Transcript
NARRATOR: Formation of the cisplatin DNA adduct has damaged the DNA. If the DNA is not repaired then the cell cannot reproduce itself or replicate. Research has moved on to examine the cell mechanisms that deal with this damage. Proteins are the key to processes such as the repair mechanism. Normally, damaged DNA is recognised and marked for repair, which is done by cutting out the damage, so-called excision repair.
The bent, platinated DNA seems to be recognised by other proteins which bind at the damaged site and prevent access by the repair proteins.
STEPHEN LIPPARD: The class of proteins that bind to the cisplatin-modified DNA, it turns out from gene sequencing and other experiments that we’ve done, generally contain what are called high-mobility group, or HMG, domains.

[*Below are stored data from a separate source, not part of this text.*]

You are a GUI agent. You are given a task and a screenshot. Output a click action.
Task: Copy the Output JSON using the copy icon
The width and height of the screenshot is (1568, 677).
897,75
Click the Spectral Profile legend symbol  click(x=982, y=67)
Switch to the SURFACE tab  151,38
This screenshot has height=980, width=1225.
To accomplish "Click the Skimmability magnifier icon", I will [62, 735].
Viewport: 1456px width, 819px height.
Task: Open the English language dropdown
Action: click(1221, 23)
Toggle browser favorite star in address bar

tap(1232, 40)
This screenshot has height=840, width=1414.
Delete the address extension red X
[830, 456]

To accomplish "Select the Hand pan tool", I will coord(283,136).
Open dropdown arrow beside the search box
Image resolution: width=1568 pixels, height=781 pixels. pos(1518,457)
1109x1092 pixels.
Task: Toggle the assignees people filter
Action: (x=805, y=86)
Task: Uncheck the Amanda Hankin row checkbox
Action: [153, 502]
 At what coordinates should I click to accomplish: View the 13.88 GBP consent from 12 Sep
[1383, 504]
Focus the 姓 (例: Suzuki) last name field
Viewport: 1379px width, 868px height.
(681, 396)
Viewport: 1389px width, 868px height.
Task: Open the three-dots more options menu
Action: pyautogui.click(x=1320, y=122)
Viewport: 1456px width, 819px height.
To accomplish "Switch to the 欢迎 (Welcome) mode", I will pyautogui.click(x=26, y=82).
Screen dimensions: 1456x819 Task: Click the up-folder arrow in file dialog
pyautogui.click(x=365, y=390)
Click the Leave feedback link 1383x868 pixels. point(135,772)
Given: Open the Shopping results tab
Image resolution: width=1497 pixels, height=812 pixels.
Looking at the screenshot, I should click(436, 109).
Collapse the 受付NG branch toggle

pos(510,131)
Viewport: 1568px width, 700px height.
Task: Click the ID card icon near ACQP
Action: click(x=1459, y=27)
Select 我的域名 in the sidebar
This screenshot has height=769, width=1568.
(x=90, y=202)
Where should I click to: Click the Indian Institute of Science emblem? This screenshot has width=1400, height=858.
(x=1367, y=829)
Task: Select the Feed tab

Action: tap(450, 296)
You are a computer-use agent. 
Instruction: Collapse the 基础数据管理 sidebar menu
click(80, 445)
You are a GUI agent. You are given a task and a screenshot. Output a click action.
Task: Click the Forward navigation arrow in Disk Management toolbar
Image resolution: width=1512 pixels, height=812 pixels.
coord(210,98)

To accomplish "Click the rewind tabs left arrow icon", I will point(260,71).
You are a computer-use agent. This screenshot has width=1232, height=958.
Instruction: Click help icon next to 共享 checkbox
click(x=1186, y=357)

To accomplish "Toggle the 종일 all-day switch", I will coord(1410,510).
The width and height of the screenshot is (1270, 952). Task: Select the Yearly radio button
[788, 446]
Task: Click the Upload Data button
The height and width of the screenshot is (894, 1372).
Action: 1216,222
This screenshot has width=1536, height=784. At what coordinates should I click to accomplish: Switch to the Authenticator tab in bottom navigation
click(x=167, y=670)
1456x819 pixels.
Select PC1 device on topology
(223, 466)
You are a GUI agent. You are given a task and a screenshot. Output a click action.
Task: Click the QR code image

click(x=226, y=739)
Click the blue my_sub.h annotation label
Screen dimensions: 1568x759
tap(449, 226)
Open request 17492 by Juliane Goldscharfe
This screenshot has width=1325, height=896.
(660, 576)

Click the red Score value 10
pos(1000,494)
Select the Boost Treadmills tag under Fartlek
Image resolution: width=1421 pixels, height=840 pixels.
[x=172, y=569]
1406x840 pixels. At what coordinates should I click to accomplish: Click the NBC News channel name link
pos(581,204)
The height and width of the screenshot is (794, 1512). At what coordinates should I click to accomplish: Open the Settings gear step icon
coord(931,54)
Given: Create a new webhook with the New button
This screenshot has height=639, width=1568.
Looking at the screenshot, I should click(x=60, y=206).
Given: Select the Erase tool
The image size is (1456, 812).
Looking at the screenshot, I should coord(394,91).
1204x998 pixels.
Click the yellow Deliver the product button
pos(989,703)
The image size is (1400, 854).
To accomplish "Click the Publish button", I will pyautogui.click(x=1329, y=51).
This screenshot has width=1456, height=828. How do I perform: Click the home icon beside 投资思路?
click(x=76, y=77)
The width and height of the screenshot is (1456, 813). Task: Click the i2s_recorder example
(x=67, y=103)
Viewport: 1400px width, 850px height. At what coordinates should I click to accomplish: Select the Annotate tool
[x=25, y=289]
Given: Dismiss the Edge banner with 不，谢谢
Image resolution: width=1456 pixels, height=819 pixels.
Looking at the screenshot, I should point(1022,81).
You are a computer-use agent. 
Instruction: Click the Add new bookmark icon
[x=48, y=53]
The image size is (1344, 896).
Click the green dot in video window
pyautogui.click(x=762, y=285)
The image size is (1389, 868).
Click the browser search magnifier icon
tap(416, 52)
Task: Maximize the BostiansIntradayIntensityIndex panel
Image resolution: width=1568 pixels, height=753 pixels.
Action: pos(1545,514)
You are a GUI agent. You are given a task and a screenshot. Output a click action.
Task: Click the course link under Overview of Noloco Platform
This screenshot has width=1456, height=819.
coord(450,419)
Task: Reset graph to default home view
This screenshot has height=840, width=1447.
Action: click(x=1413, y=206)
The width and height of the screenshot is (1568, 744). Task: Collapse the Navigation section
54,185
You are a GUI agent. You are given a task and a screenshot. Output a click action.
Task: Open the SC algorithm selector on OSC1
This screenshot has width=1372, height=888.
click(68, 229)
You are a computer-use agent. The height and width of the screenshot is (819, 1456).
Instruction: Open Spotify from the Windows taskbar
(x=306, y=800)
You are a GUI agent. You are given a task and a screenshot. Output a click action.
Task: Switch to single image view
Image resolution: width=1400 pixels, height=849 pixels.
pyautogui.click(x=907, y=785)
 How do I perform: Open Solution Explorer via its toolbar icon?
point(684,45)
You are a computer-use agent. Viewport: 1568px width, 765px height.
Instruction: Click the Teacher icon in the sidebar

NARRATOR: The term ‘high-mobility group’ comes from this procedure known as electrophoresis. It’s used to identify and separate individual strands of DNA from a mix of all sorts. Cancer cells are cultured in the Petri dishes at body temperature, 37 degrees Celsius. The cells are harvested and the protein extracted.
They are then mixed with platinated DNA, which has also been made radioactive by including a radioactive isotope of phosphorus – 32 phosphorus – in the phosphate groups. The cultures are incubated for varying amounts of time and dyed a bright colour to make them visible.
The culture is dropped onto a gel and an electric field then applied. The DNA is negatively charged because of the phosphate groups. And so it begins to travel down the gel towards the positively charged cathode. To make a permanent record of the experiment, a photographic film is put next to the gel. The radioactive phosphorus isotope blackens the film, thus indicating the positions of the pieces of DNA.
As the repair mechanism operated during the incubation, bits of the DNA that are damaged by the cisplatin were excised. Because these pieces are smaller and lighter, they travel faster and further down the gel. The longer the incubation ran, the more small excised bits of platinum-containing DNA can be seen as the DNA tries to repair itself.
The technique can be used to study the effect of the HMG proteins on the repair mechanism.
STEPHEN LIPPARD: They could bind to the cisplatin-modified DNA and shield or protect the adduct from excision repair. If this happened more efficiently in a tumour cell than in a normal cell of the same tissue, that would be a wonderful mechanism for anticancer activity. And we’re working hard to evaluate that hypothesis.
NARRATOR: This structure shows an HMG protein – the red tube – attached to a natural binding site for transcription. It binds to the minor groove. But the similarity of the effect on the minor groove to the effect of cisplatin is striking. In both cases, the minor groove becomes wider and shallower. Perhaps it is possible that the cisplatin DNA confuses the repair mechanism by this similarity and so escapes excision.